SUUDİLER EKONOMİ ALANINDA AKILLICA DAVRANDI

Ankara Üniversitesi Siyasal Bilgiler Fakültesi'ndeki görevinden ihraç edilen akademisyen ve Gazete Duvar yazarı enerji uzmanı Mühdan Sağlam, "Yeni Dinamikler Işığında Suudi Arabistan'ın Petrol Politikası" başlıklı konuşmasında, Suudi Arabistan'daki petrol rezervlerinin kolay işlenebilir olduğunun altını çizdi, Suudi Arabistan'ın bölgedeki hamlelerinin yanı sıra ekonomi alanında akıllıca davrandığını belirtti. Suudilerin ihracatının yüzde 85'inin enerji kaynaklarına bağlı olduğunu hatırlatan Sağlam, “Suudi Arabistan alternatiflere sarıldı ve piyasa  çeşitlendirmesine yöneldi. Rafineriler almaya başladı ve ham işlenmemiş petrolden ziyade işlenmiş petrol sektörüne geçmeye çalışıyor. Üreticinin yanında sektörün diğer ayaklarında da tutunmaya çalışıyor. Kendi ekonomisini çeşitlendirmeye çalışarak turizm projesine yöneldiler. Rüzgar ve güneş enerjisi ile çöllere projeler yapılmasını planlıyorlar. Suudi Arabistan  çölü nasıl verimli kullanacağını tartışıyor. Ortadoğu politikasında gördüğümüzden farklı olarak ekonomi politik olarak çok akıllı adımlar attığını görüyoruz. Suudi Arabistan'ı anlamak için buraya bakmak gerekiyor. 'Arap baharının bu bölgeye uğramamasının nedeni ekonomi politikaları olabilir mi' diye düşünmemiz gerekiyor" diye konuştu.
──────
Suudi Arabistan'ın petrol politikasını konu alan okuma metnine göre, Suudilerin ihracatının yüzde kaçı enerji kaynaklarına bağlıdır? Materyal, okuma metninden farklı bir kaynağa aittir.

Sağlanan Materyal:
──────
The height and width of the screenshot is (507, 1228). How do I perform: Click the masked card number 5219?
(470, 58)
──────
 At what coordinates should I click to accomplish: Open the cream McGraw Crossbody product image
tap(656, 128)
──────
Görevin Yanıtı: Yüzde 85'i.